INSTRUCTIONS FOR THE TASK —
Turn the lines below into a numbered list, skipping any blank lines and leaving out the pictures.

SOURCE DATA —

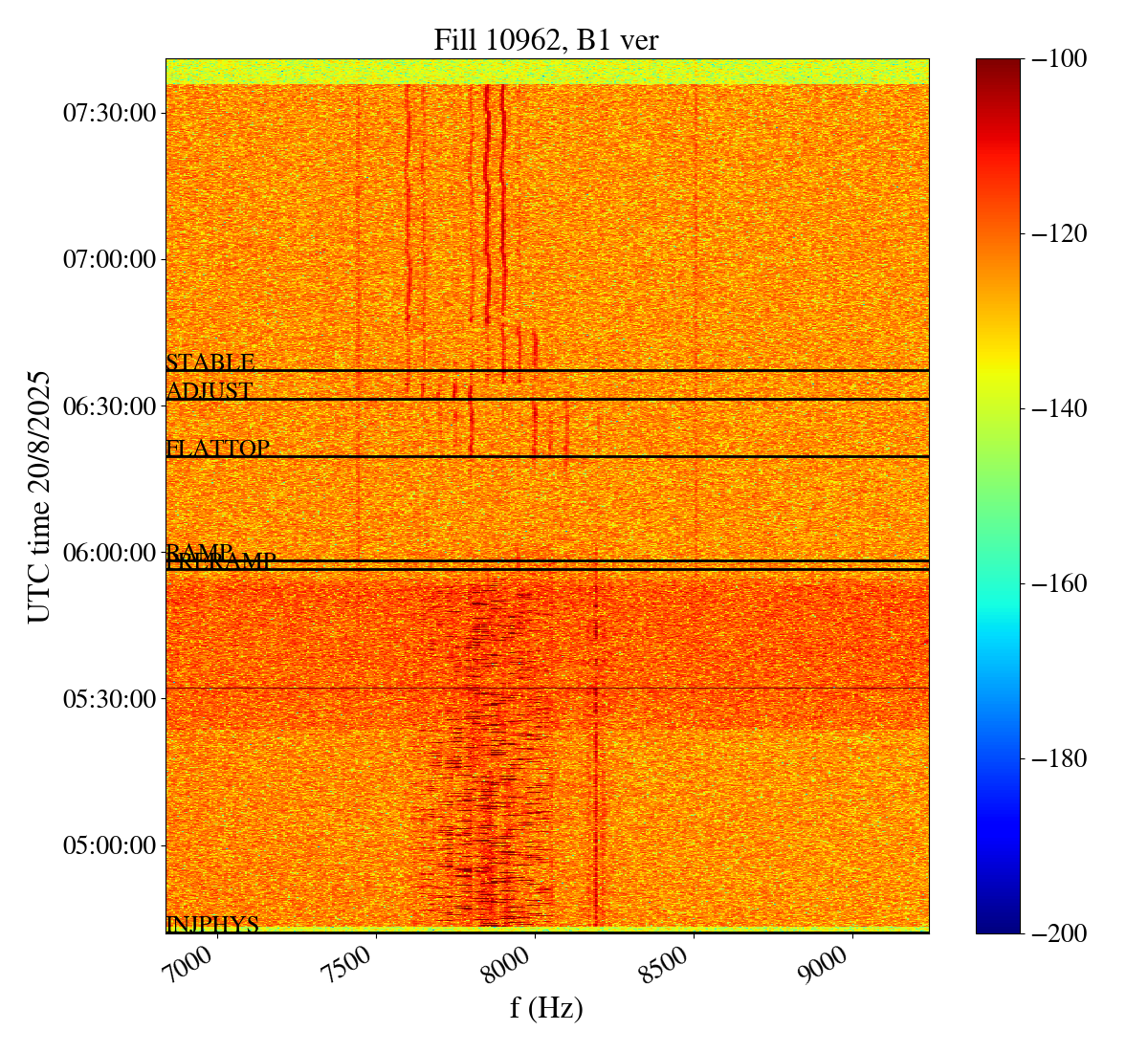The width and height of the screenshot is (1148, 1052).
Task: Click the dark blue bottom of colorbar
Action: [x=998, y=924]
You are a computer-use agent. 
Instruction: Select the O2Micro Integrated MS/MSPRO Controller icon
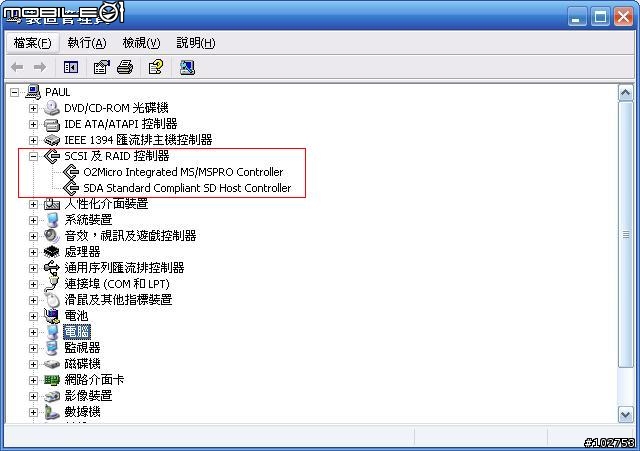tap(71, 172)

COMPLETE RESPONSE —
1. The width and height of the screenshot is (1148, 1052).
2. Task: Click the dark blue bottom of colorbar
3. Action: [x=998, y=924]
4. You are a computer-use agent. 
5. Instruction: Select the O2Micro Integrated MS/MSPRO Controller icon
6. tap(71, 172)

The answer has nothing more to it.